09 September 2016

Blackwell's Mills

The 1860 Farm Map of Hillsboro' boldly locates the six prominent 19th century (and earlier) villages located within the township's borders. Clover Hill, Neshanic, Branchville (now South Branch), and Millstone (now Millstone Boro) are well known to area residents and are each designated as State and National historic districts. Flaggtown (Flagtown), which I wrote about here is a little more obscure, as the original important village of that name was in the vicinity of the YMCA, and what we think of today as Flagtown is actually Flaggtown Station.

Blackwell's Mill as illustrated on the 1860 Farm Map. 

Which leaves us with Blackwell's Mills. Located near the southeast corner of Hillsborough Township, not much remains of this important 18th-century village. Although not specifically listed by name on the national and state registers, the entire village area is included in the Millstone Valley Agricultural Historic District.

The Blackwell's Mills School House from a postcard circa 1906.

Peter Schenck built the first mill on the site in 1746, about the same time the first bridge was constructed across the Millstone River into Franklin Township. Schenck was a wealthy landowner who, at his death in 1780, left 2,400 acres of property in New York state, as well as the Millstone River mill and at least one other mill in Hillsborough at Rock Mill in the Sourlands. The mills passed to his son-in-law Archibald Mercer, who had experience operating other mills in New Brunswick and Bound Brook. 

Detail from the Farm Map of 1860
 showing the location of the village, store, residences, and school (my annotation).

The original mill burned down in 1806, and by the time it was rebuilt a few years later ownership had passed to an uncle of William Blackwell, and by mid-century William himself, thereby gaining the name by which we know the village today. 

Broach's store, as illustrated on the 1860 Farm Map.

The first school in the area was originally located north of the village and was in operation as early as 1746 when the first mill was built.

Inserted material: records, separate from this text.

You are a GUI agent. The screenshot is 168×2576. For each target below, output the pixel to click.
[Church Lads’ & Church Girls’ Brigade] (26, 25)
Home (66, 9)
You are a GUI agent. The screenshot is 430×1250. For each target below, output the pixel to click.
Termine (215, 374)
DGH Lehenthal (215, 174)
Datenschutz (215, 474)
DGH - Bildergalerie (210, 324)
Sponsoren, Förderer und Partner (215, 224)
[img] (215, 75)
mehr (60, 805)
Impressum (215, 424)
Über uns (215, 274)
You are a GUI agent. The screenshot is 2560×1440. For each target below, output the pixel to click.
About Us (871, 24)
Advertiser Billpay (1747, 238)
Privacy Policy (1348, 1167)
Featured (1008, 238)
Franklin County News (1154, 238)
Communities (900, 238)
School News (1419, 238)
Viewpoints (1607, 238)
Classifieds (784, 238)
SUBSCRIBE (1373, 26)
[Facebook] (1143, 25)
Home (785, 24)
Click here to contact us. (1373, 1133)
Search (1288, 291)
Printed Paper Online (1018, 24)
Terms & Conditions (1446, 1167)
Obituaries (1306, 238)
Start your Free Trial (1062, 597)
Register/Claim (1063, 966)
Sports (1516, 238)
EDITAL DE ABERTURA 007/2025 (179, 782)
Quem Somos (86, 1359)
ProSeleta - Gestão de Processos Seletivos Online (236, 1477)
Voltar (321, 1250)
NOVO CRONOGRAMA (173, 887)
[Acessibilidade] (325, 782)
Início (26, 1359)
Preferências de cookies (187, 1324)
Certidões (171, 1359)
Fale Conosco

The location was moved south of the village in 1813 to the Layton Farm at the northwest corner of Millstone River Road and its original junction with Hillsborough Road (before Amsterdam Road was built).

The Millstone River, Blackwell's Mills Bridge,
and remnants of the mill after the April 1905 fire.

The largest increase in investment and commerce in the area came with the opening of the Delaware and Raritan Canal in 1834. With more convenient access to markets, farms began to flourish on the west - Hillsborough - side of the river.

The residence of William Blackwell, as illustrated on the 1860 Farm Map.

William Blackwell owned the mill until 1864 and was succeeded by his son John until 1871. A post office was established in the village in 1872.

The residence of F.C. Blackwell, as illustrated on the 1860 Farm Map.

Snell's 1881 History of Somerset County gives the following description of Blackwell's Mills:

Blackwell's is situated on the west bank of the Millstone, about two miles south of the village of Millstone. Here is a flourishing flour- and grist-mill, owned by John L. Oakey, Esq. Half a dozen houses are in the immediate vicinity, a store kept by Cornelius H. Broach, and a school near by. A bridge crosses the Millstone at this point to Franklin Township. A mill has existed here since 1746, originally built by Peter Schenck. A post-office was established in 1872.

A fire on the evening of April 26, 1905, completely destroyed the mill which had recently been equipped with new machinery and was then valued at $12,000 (more than $350,000 today). The property, along with three houses and 17 acres of land was scheduled to be sold at auction on July 7, 1905, but the auction was stopped when bids were far below the appraised value.

5 July 1905 Home News

The Millstone Valley Agricultural Historic District was entered onto the State and National Registers of Historic Places in 1977. Geographically, the linear district follows Millstone River Road south from the border of Millstone Boro to just past the original intersection of Hillsborough Road.

From the 1912 Report to the Commissioner on Roads.

It is appropriately an "agricultural" historic district as all of the ten existing contributing properties - residences and outbuildings - are associated with 19th-century farmsteads.

Blackwell's Mills causeway, circa 1906.